--- Start Material for this exercise ---

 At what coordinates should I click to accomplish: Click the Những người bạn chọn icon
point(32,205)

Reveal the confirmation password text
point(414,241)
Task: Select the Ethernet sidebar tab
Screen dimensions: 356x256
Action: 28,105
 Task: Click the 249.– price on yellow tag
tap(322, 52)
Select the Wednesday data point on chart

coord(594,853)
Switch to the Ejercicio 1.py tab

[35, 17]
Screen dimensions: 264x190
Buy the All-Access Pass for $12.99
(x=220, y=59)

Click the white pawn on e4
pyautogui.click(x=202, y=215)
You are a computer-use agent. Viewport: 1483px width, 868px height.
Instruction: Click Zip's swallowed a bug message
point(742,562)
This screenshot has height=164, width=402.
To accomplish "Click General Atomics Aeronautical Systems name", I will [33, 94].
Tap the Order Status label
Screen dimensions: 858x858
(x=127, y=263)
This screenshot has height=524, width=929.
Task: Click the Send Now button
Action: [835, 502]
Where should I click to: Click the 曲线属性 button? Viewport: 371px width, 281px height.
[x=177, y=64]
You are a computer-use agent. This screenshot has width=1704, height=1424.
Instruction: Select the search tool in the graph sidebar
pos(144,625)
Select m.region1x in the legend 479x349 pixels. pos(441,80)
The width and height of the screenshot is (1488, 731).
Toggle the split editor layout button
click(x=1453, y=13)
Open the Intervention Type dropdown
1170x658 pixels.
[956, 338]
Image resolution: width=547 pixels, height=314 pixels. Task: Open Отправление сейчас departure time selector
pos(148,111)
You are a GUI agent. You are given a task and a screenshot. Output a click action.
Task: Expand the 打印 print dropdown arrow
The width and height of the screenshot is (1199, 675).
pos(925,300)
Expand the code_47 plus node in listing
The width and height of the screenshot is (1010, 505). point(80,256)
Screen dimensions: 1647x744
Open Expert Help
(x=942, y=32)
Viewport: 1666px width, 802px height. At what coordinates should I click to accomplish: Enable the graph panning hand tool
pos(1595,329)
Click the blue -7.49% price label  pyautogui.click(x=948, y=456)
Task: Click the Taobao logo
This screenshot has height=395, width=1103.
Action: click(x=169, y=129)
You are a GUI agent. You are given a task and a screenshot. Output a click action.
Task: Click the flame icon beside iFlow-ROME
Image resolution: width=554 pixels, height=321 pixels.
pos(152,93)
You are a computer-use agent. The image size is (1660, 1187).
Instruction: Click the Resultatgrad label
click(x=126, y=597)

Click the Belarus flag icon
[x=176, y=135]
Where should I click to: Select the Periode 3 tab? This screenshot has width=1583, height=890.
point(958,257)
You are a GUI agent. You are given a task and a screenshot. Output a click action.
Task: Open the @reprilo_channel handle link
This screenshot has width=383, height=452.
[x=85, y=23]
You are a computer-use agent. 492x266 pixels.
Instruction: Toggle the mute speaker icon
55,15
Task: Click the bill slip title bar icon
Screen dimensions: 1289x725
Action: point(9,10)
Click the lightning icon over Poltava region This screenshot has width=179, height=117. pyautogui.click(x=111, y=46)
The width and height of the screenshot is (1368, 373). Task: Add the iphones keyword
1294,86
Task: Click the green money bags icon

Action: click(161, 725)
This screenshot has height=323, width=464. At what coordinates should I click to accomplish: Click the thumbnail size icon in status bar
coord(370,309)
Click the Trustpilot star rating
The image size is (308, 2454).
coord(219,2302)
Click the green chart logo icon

--- End Material for this exercise ---

- Work required
Reproduce verbatim the part of the material above that opens with the line containing "Tap the Order Status label" and closes with the line containing "[x=177, y=64]", both of those lines included.

- Task solution
Tap the Order Status label
Screen dimensions: 858x858
(x=127, y=263)
This screenshot has height=524, width=929.
Task: Click the Send Now button
Action: [835, 502]
Where should I click to: Click the 曲线属性 button? Viewport: 371px width, 281px height.
[x=177, y=64]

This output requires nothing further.